REPUBLIKA.CO.ID, PADANG -- Perekonomian Sumatera masih bergantung pada Sumber Daya Alam (SDA). Nyaris seluruh provinsi di pulau ini mengandalkan komoditas yang "dipanen" dari permukaan bumi atau dalam bumi, seperti migas, minyak kelapa sawit (CPO), hingga karet untuk diekspor. Gubernur Sumatra Barat Irwan Prayitno melihat bahwa kondisi ini memaksa Sumatera untuk membangun lebih banyak industri hilir.
Khusus untuk industri pengolahan hasil perkebunan, Irwan bahkan mengajak seluruh pimpinan provinsi di Sumatera untuk merumuskan perluasan industri hilir. Ekspor CPO dan karet, ujar Irwan, adalah bentuk nyata bahwa Sumatera lebih banyak mengekspor produk mentah dibanding produk olahan atau jadi.
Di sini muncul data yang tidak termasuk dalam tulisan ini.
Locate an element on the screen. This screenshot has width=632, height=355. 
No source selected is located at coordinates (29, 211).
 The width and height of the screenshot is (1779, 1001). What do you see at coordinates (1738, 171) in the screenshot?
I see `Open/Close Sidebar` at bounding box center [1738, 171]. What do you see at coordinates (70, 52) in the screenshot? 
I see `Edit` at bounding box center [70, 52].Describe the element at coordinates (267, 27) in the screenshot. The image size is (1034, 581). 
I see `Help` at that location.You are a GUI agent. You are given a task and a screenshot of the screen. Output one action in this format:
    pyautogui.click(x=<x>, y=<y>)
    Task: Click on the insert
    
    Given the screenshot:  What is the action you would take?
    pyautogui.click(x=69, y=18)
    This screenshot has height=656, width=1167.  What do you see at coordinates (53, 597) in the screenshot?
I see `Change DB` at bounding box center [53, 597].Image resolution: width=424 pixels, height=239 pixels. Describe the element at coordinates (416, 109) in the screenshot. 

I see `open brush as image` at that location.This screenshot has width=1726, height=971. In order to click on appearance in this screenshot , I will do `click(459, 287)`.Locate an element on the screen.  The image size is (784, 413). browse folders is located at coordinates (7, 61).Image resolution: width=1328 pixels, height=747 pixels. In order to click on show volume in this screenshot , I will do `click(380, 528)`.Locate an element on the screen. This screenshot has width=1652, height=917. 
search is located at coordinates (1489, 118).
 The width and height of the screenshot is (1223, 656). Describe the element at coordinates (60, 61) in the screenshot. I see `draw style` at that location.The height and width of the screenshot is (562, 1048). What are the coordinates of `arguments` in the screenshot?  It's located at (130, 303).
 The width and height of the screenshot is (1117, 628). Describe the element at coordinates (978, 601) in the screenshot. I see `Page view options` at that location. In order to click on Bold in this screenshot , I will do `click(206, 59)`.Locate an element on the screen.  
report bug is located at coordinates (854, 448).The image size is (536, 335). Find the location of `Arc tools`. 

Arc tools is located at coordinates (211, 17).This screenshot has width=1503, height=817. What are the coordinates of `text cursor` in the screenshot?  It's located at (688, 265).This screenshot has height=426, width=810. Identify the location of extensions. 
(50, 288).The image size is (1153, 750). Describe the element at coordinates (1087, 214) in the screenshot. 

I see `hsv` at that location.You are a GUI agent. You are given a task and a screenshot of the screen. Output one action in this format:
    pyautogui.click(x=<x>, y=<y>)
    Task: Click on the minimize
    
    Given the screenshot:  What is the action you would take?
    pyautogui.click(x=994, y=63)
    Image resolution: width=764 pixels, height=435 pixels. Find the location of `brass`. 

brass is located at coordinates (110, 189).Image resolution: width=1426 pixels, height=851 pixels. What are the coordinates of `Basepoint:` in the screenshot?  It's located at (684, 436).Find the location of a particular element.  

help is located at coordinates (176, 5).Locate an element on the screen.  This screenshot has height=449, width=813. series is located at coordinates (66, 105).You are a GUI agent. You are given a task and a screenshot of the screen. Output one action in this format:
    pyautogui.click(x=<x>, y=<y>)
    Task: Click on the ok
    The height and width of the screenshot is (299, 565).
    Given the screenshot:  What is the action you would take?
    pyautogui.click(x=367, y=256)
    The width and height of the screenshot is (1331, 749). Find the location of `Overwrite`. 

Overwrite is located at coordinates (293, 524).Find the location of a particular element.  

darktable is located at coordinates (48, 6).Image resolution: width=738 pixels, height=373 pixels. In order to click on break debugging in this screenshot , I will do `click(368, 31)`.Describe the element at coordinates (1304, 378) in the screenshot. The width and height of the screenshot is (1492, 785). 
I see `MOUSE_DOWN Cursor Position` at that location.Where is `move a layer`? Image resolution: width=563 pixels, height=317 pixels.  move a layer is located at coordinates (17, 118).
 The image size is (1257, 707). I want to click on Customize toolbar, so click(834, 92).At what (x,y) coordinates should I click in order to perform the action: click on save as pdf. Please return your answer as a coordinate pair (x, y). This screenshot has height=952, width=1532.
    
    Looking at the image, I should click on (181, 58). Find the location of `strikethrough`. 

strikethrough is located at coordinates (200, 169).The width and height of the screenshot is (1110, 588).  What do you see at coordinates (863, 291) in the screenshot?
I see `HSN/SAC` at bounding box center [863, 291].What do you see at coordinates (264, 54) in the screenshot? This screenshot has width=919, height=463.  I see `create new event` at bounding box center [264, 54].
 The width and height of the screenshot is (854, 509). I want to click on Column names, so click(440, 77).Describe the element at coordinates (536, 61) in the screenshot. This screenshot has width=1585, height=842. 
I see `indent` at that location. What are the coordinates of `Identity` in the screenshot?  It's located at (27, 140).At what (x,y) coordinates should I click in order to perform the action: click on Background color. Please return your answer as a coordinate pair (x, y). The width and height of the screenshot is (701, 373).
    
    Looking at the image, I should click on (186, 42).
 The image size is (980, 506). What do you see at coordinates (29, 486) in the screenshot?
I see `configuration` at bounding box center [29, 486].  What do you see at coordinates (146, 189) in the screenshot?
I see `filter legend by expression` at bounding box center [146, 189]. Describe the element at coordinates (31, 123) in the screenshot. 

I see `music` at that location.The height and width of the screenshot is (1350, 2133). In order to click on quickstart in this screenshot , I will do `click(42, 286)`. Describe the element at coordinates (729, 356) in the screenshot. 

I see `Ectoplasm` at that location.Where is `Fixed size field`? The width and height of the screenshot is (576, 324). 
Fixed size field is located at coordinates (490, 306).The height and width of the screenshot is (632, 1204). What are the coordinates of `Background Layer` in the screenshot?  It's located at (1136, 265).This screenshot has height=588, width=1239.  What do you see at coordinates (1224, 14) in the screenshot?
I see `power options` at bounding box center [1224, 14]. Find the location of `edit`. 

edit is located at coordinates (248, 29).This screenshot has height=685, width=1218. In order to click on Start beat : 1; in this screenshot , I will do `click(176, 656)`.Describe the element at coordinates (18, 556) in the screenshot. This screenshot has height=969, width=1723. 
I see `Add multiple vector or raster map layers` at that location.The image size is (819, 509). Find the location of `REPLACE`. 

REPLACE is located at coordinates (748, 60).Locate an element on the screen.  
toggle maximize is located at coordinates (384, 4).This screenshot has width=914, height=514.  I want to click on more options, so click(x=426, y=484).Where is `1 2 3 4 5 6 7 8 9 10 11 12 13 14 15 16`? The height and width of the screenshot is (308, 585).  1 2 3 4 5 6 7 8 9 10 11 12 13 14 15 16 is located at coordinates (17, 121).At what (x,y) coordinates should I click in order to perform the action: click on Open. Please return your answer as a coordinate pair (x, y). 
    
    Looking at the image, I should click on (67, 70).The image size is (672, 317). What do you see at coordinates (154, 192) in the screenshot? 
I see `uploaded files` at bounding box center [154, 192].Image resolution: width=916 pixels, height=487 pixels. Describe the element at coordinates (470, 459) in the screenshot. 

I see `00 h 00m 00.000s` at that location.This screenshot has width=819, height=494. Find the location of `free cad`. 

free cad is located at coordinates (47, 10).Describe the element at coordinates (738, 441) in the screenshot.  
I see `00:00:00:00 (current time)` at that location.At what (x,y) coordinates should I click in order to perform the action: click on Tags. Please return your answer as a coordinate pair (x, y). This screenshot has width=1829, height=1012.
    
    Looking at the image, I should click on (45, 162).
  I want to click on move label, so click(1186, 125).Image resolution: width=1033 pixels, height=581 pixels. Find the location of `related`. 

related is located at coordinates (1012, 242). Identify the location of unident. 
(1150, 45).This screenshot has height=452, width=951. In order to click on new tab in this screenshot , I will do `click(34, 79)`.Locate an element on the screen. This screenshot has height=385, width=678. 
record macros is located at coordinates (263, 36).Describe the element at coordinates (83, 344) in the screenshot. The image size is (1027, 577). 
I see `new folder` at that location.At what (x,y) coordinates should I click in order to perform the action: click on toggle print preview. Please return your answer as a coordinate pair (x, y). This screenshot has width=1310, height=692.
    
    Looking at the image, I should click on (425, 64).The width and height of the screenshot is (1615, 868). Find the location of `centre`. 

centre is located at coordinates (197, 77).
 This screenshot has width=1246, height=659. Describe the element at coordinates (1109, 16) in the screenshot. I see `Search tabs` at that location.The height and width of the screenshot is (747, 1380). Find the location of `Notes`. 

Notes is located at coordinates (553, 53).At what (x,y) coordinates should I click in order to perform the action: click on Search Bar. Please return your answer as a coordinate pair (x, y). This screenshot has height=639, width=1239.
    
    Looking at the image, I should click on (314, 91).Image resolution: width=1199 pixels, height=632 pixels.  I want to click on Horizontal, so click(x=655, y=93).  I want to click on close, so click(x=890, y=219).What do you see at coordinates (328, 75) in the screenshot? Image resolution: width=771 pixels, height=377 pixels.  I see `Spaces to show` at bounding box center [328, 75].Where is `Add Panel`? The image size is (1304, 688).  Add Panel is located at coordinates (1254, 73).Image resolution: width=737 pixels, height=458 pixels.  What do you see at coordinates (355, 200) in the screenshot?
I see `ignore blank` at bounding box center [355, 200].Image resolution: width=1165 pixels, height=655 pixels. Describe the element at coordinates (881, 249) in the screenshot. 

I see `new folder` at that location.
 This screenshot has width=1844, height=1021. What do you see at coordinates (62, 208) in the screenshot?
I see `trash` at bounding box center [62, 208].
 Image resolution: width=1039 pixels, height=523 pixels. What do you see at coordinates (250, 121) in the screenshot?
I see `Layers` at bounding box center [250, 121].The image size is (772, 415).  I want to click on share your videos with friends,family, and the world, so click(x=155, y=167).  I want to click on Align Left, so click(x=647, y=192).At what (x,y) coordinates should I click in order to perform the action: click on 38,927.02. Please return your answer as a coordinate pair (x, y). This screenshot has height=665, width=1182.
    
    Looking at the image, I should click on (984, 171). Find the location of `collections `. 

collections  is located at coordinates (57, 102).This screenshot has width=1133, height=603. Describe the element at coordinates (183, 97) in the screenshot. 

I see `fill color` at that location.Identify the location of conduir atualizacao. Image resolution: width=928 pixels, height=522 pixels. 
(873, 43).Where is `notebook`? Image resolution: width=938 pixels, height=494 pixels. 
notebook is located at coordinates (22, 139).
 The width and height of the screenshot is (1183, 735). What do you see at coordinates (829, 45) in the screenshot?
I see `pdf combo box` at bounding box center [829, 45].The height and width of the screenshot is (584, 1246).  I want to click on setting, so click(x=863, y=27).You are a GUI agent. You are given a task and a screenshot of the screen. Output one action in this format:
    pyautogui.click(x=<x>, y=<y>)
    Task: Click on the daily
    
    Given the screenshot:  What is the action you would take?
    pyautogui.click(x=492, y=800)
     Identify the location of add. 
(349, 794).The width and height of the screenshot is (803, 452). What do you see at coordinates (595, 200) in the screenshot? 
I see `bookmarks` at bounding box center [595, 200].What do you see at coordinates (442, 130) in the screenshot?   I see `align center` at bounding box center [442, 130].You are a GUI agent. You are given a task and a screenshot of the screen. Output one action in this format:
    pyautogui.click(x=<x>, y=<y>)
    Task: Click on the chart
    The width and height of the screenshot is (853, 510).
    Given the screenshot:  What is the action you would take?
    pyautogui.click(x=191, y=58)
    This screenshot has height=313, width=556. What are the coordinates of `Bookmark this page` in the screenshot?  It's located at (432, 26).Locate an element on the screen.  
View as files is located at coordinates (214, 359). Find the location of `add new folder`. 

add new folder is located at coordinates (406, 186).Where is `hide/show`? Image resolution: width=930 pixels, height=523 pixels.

"Untuk itu, perlunya kita bentuk satu tempat pengolahan industri perkebunan di daerah masing-masing. Kita cari investor. Hasil kebun kita banyak yang diekspor, mereka olah, dan kita beli lagi harganya pasti sudah sangat tinggi," ujarnya saat Rapat Koordinasi dengan Gubernur se-Sumatera, Kamis (22/11).
Irwan meminta setiap provinsi untuk memetakan industri hilir seperti apa yang memungkinkan untuk dibangun. Keberadaan industri hilir yang mampu menyerap produk mentah diharapkan bisa meningkatkan harga jual di level petani. Irwan berkaca pada produk CPO dan karet yang tak kunjung pulih sejak harganya melemah tiga tahun terakhir.
"Punya pengolahan sendiri. Pasti harga kita yang tentukan, dan itu tidak akan merugikan. Namun, jika kita jual itupun tergantung mereka yang beli dari segi harga. Jika kita beli kembali hasilnya telah diolah mereka pasti telah dipatok harganya," katanya.